The player fakes to his right, then spins left and arches a hook shot over his shoulder. The spheroid descends through the hoop as softly as a ping pong ball. It is a ping pong ball. And the basket is tiny and taped to an office wall.
"Five in a row from over here!" says the shooter proudly. "Who can match that?"
It's a moment of rare glory in the annals of office sports and games. But the sports and games themselves are far from rare.
There are experts on the art of throwing pushpins, and even opposing theories on technique. And corkboards and acoustical ceilings are targets that draw other missiles, too: pencils, "Read/Write" rings from computer tapes, X-acto knives, lead type-spacers and many more.
The rubber band is also an inspiration to some of us. It figures in target games, surreptitious sniping and even an occasional interdepartmental battle.
Recreation of this sort is not confined to junior members of the company, either. I'm told that the managing editor of a famous newspaper regularly played a form of baseball with his editors, using a ruler and a wad of paper, during their daily story conference.
Of course there are people who think that's why his newspaper went out of business, but I'm not so sure. There are mighty enterprises which are surviving in spite of conducting business during golf contests in the president's office. (These are usually putting contests, but chipping into wastebaskets is not unknown.)
Back when I was an ad agency copywriter, I originated one type of office game myself. An agency producer and I were waiting for a film editor to make some adjustments to a TV commercial one day, and I was idly spinning one of his film footage counters. Then I started resetting the counter at zero and seeing how close I could come to an arbitrary footage count with one spin of the counter . . . and a competitive game was born that kept the producer and me occupied while we waited.
Many of our games, like this one, involve the specialized tools of our respective trades. And in recent years computers in particular have given rise to a profusion of game playing.
Company policy on this matter is notably varied. Some companies forbid any "non-business use" of their computer systems. Others encourage people to create original games in their spare time as an exercise in programming and creativity. A few even permit the use of home video games during certain hours.
Regardless of the local ground rules, however, computers are considered fair game by gamesmen everywhere. And breathes there a programmer who hasn't summoned forth an elaborate printout--with large letters made out of many smaller ones--proclaiming MERRY CHRISTMAS or HAPPY BIRTHDAY?
The computer is used rather widely for pranks, too. People who have labored for days to put data into their systems have been shocked with this favorite spurious message on their display screens: "Your data base has been dropped."
With a terminal and a little help from your friends, you can receive all kinds of chilling messages now that are far more believable than a phony phone call.
Fortunately, fun abounds more than fright. And some of our play is not only childish but childlike in its imaginative nature and contagious warmth. Consider the case of the company cricket.

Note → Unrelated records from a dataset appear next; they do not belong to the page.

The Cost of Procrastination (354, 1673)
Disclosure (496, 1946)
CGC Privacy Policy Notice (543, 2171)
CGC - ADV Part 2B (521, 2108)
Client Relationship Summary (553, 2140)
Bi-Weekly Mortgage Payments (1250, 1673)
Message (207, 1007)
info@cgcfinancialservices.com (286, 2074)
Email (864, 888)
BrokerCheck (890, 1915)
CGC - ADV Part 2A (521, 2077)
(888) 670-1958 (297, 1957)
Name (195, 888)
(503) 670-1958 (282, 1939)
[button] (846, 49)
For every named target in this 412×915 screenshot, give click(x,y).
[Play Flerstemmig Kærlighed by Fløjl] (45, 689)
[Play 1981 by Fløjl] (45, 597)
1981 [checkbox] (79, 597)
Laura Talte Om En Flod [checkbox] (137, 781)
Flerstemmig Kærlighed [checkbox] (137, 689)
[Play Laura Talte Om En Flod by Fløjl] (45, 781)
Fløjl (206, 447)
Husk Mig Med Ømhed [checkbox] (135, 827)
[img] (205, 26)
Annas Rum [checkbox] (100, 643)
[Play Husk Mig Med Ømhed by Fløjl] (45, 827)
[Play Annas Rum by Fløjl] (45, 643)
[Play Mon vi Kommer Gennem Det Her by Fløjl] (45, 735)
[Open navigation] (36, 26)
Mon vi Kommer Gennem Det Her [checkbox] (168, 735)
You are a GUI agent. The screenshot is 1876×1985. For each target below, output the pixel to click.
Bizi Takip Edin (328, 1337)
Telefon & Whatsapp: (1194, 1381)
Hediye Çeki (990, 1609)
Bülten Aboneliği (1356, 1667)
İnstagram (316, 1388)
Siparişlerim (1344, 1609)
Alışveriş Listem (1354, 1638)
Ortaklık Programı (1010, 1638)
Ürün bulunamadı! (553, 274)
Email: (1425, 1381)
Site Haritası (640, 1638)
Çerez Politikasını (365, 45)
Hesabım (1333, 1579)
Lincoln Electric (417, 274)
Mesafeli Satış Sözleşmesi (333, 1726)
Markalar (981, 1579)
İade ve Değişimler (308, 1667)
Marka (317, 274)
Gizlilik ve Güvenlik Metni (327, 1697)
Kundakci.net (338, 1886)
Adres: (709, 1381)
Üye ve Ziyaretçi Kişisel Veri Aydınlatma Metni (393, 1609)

For months there was a cricket who spent more time in the ladies' room of a local company than its champion primp. Unlike an ideal child, the cricket was heard more than seen, yet it became downright popular.
When it died and was found by someone who took it back to her desk, two engineers--men with only a hearsay relationship to the cricket until then--were moved to make a small cardboard coffin for it. Someone else created a small guestbook, which was signed by scores of employes over a period of several days while the cricket lay in state. Then a lunchtime burial ceremony was held on the lawn behind the office with considerable solemnity as well as mirth.
If there's a moral to this story, it's that office fun and games can sometimes, in an almost mysterious way, have a positive, unifying effect. Certainly they're not undesirable per se from a management point of view. The company where they don't happen is probably in at least as much trouble as the one where they consume too much time.